Fabless-ASIC company tries new model
By Ron Wilson, Executive Editor -- EDN, 5/11/2006
Maybe the world isn't beating the bushes to find another fabless-ASIC company. But start-up Key ASIC believes that it has a model—an application-specific approach—that's just different enough to make a place for itself beside the relative giants, such as eSilicon (www.esilicon.com) and Open-Silicon (www.open-silicon.com). The company drew its digital engineers from hardware-optimization company Arcadia Design Systems and its mixed-signal engineers from Intel (www.intel.com). Key ASIC now has two design teams comprising 30 engineers. Half of the members are in Silicon Valley, and half are in Malaysia.
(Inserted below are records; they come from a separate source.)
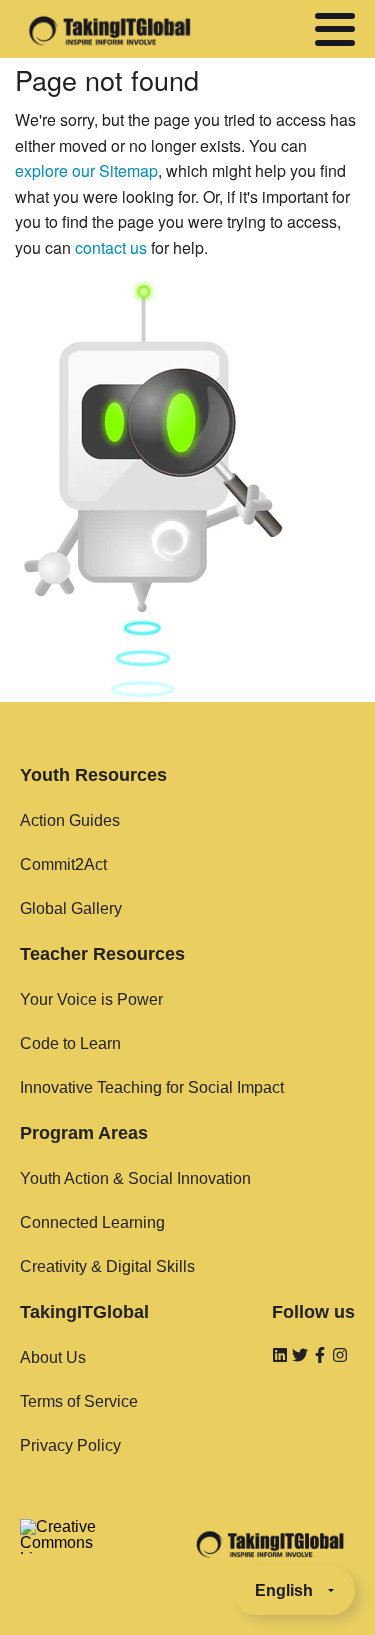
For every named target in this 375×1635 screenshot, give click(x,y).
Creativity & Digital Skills (107, 1266)
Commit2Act (63, 864)
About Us (53, 1357)
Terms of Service (79, 1401)
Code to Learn (70, 1043)
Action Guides (70, 820)
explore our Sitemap (86, 170)
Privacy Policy (70, 1445)
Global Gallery (71, 908)
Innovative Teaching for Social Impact (152, 1087)
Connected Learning (92, 1222)
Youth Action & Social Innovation (135, 1178)
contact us (111, 247)
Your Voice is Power (91, 999)
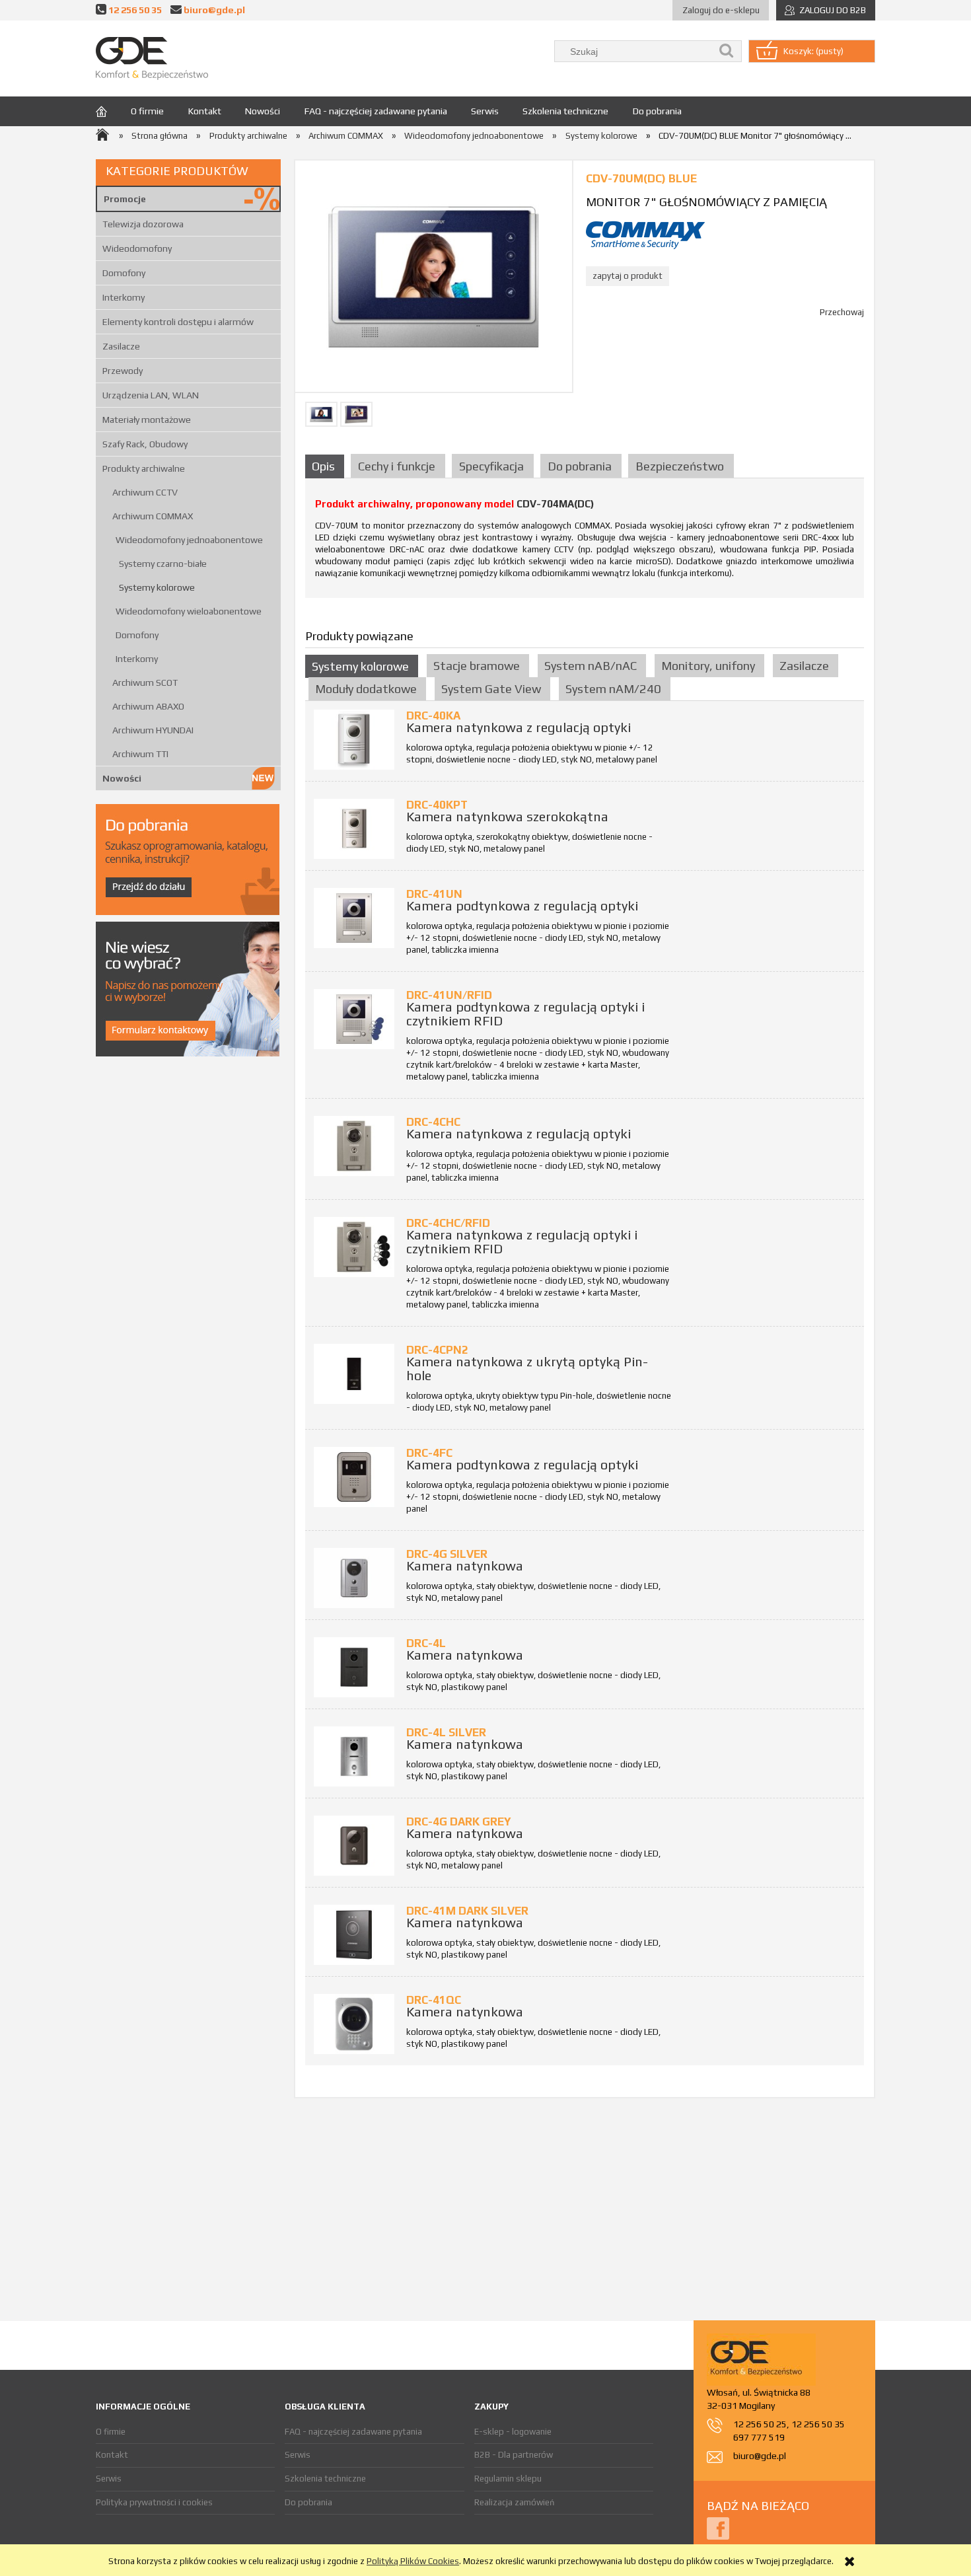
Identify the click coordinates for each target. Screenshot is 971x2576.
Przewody (122, 370)
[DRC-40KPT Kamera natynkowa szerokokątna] (354, 829)
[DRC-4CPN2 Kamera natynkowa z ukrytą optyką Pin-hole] (354, 1374)
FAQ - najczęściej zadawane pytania (353, 2432)
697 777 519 (759, 2437)
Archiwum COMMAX (152, 516)
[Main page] (152, 58)
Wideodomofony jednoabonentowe (189, 539)
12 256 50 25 (760, 2424)
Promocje (125, 199)
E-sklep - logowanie (513, 2432)
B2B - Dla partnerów (513, 2455)
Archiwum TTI (140, 754)
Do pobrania (308, 2502)
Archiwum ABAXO (148, 706)
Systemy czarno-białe (163, 563)
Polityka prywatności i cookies (154, 2502)
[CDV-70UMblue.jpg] (321, 414)
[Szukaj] (726, 51)
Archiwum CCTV (145, 492)
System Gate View (491, 689)
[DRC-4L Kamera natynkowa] (354, 1667)
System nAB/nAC (590, 666)
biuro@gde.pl (214, 9)
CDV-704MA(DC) (555, 503)
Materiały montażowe (146, 419)
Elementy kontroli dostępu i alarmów (178, 321)
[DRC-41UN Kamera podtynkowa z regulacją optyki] (354, 918)
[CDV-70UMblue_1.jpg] (356, 414)
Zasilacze (121, 346)
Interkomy (123, 297)
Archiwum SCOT (145, 682)
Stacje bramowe (476, 666)
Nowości (121, 778)
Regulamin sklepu (508, 2479)
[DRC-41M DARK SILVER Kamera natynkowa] (354, 1935)
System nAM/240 (613, 689)
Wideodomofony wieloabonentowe (189, 611)
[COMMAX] (645, 234)
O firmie (111, 2432)
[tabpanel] (584, 542)
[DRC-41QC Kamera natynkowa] (354, 2024)
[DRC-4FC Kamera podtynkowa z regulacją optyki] (354, 1477)
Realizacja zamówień (514, 2502)
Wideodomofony (137, 248)
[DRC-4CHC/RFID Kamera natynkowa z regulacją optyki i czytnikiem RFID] (354, 1247)
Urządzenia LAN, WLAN (150, 395)
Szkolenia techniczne (325, 2479)
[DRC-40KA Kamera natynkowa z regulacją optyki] (354, 740)
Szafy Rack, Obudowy (145, 444)
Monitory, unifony (708, 666)
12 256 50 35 (135, 9)
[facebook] (718, 2527)
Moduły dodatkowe (366, 689)
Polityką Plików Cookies (413, 2561)
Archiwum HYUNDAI (153, 730)
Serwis (109, 2479)
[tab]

Working with a number of independent IP (intellectual-property) companies, the company has built up a portfolio that includes an ARM9 core, high-speed interface IP, audio and video—including HD—ADCs, and power-conversion blocks. The company targets the consumer and wireless-device markets.
The ARM9 illustrates the value added in Key ASIC's approach. Rather than simply pass a synthesizable core through to customers, the company uses customer specs to produce an optimized hard core with the speed, power, and cache configuration the customer needs. Presumably, the company will take a similar approach to the other critical datapaths in the customer's SOC (system-on-chip) design.
Key ASIC offers two-month turnaround on multidesign wafer-shuttle services, as well as full concept-to-production joint design with the customer. With its roots in Malaysia, the company has insider knowledge of the packaging, testing, and yield-engineering portions of the process. Key ASIC is currently offering 180- and 130-nm CMOS processes from SilTerra (www.silterra.com) and TSMC (www.tsmc.com). Initial customer designs and some of the IP blocks are currently in shuttle runs, and the company expects to have production tape-outs this year.